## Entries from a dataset
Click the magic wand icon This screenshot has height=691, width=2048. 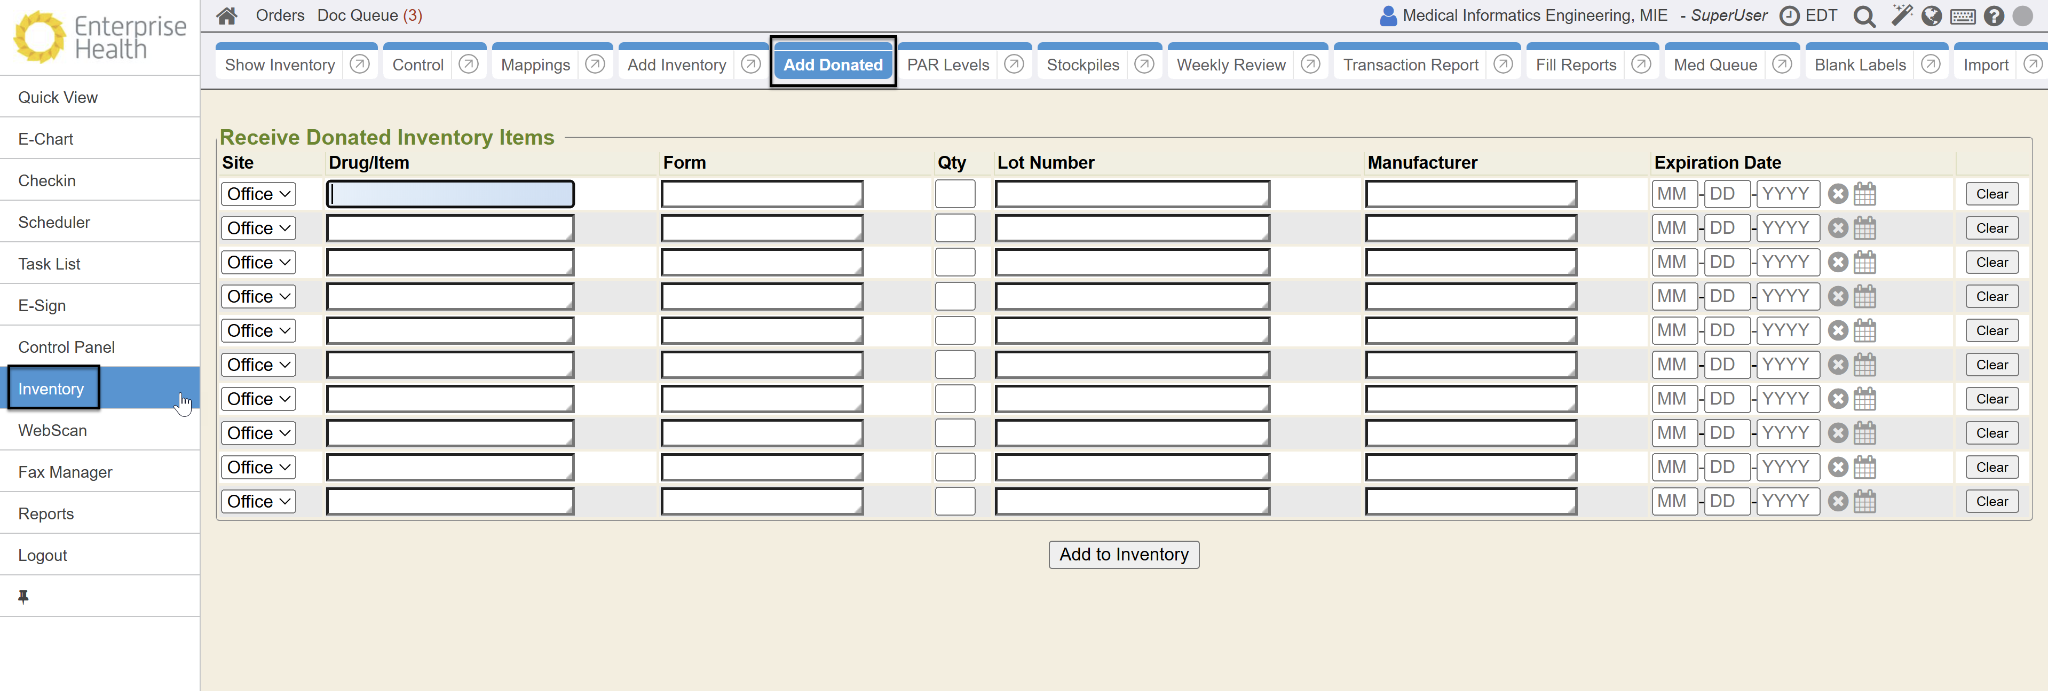coord(1901,15)
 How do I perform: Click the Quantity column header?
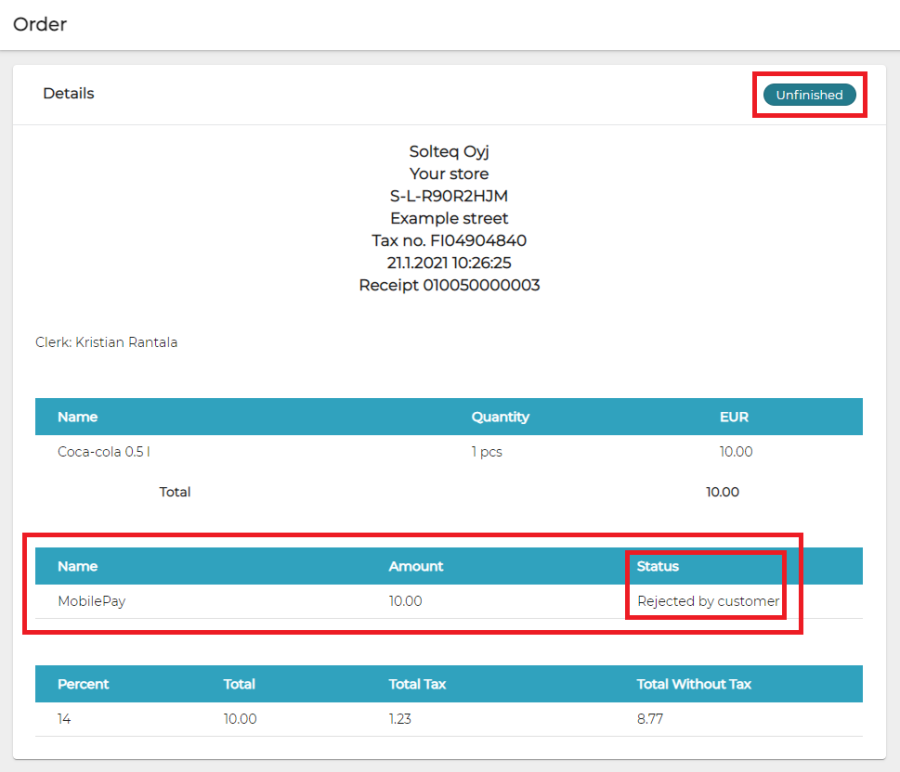pyautogui.click(x=500, y=417)
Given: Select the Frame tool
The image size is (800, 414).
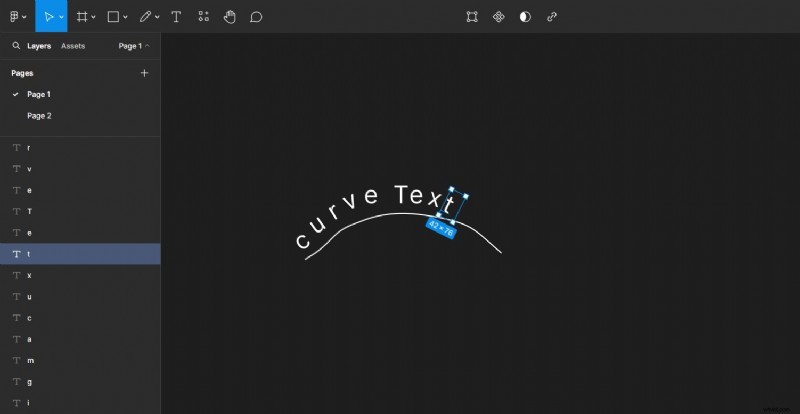Looking at the screenshot, I should tap(82, 17).
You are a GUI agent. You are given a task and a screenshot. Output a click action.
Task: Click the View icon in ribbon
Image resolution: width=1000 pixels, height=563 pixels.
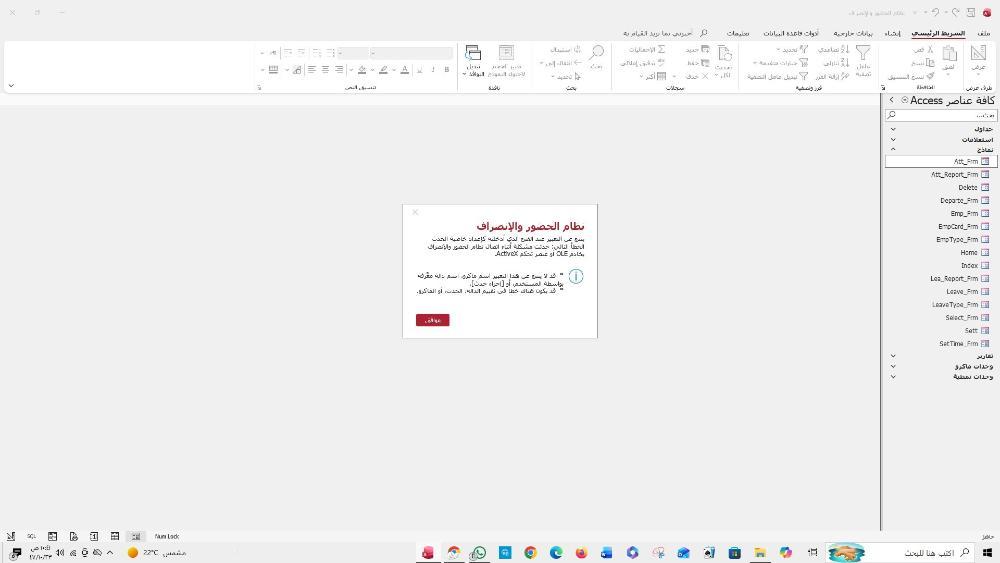(x=978, y=54)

## Given exercise
Write out the lines of the material exactly, beginning with the line that contains "Given: Select the Frame tool" and continuing through the line that contains "Looking at the". Leave the pictures out of your copy.

## Solution for this exercise
Given: Select the Frame tool
The image size is (800, 414).
Looking at the screenshot, I should tap(82, 17).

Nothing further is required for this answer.